Your task →
Lines from the one containing "Image resolution: width=1666" through the final line of the data, restated word for word and free of pictures, make up the whole answer.

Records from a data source
┄┄┄┄┄┄┄┄┄┄┄┄┄┄┄┄┄┄┄┄

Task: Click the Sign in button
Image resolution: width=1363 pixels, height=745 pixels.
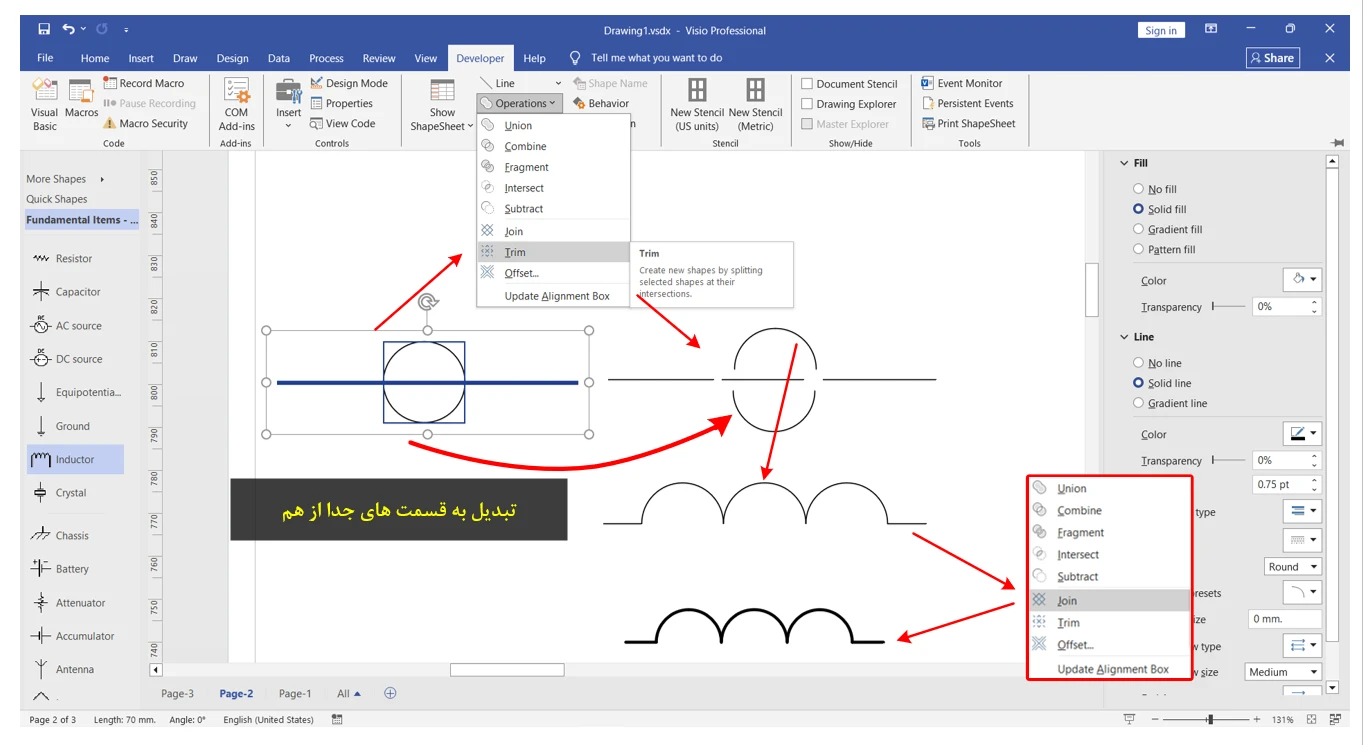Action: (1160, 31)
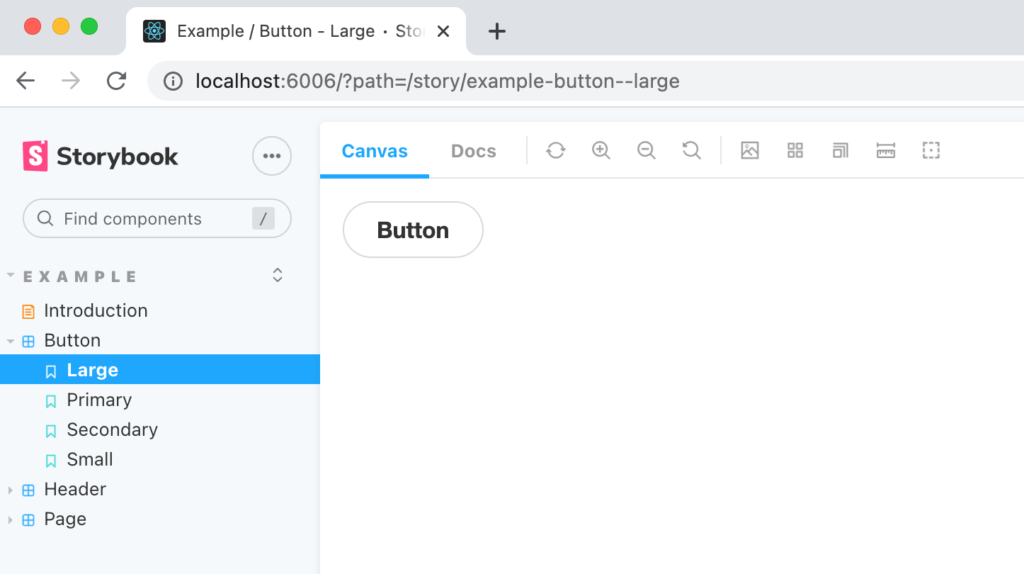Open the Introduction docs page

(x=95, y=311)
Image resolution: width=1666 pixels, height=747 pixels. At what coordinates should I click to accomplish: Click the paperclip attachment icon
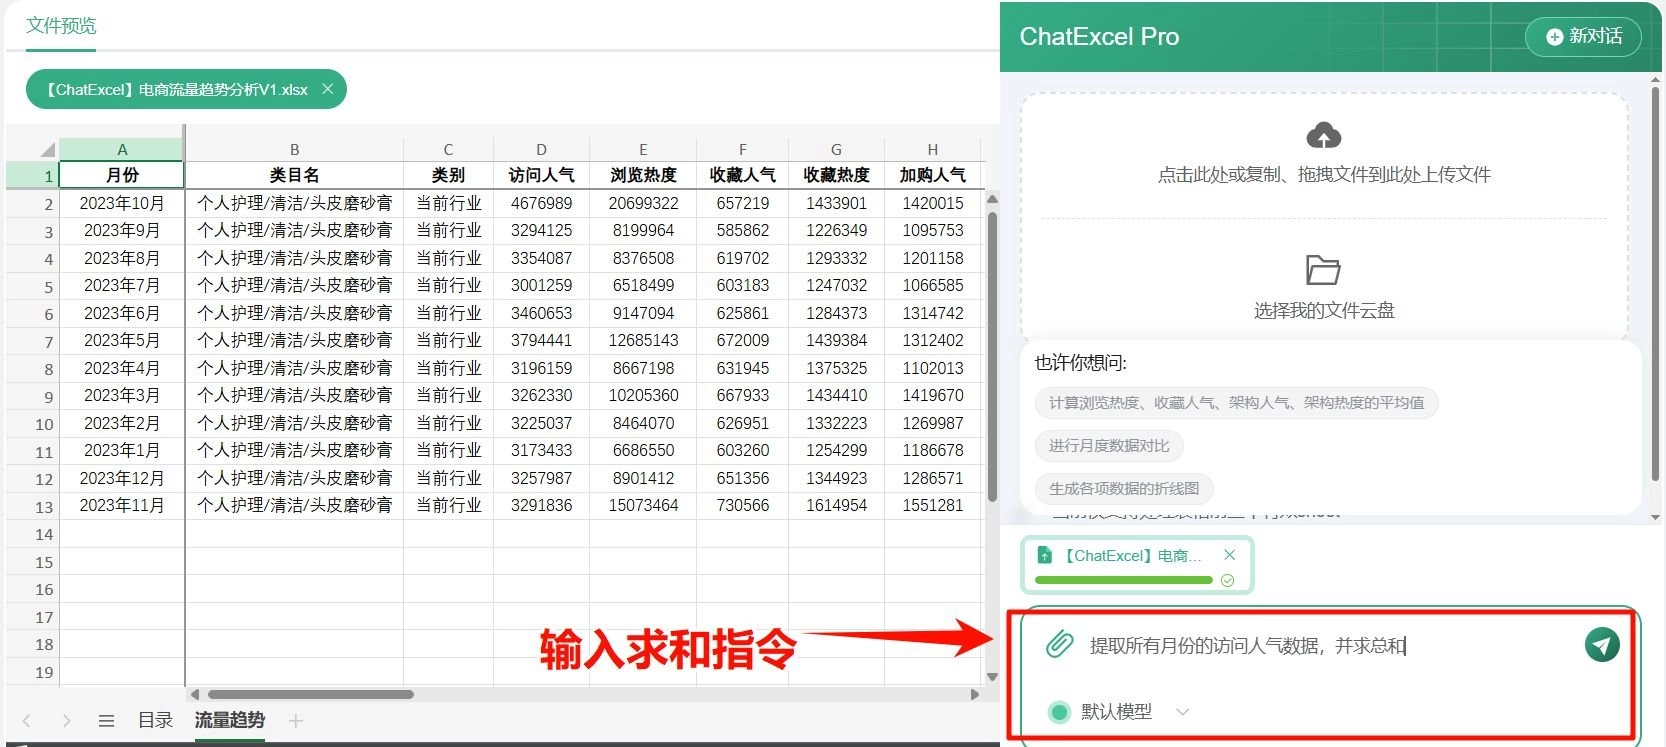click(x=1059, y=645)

┄┄┄┄┄┄┄┄┄┄┄┄┄┄┄┄┄┄┄┄

Exercise answer →
Image resolution: width=1666 pixels, height=747 pixels. At what coordinates should I click to accomplish: Click the paperclip attachment icon
click(x=1059, y=645)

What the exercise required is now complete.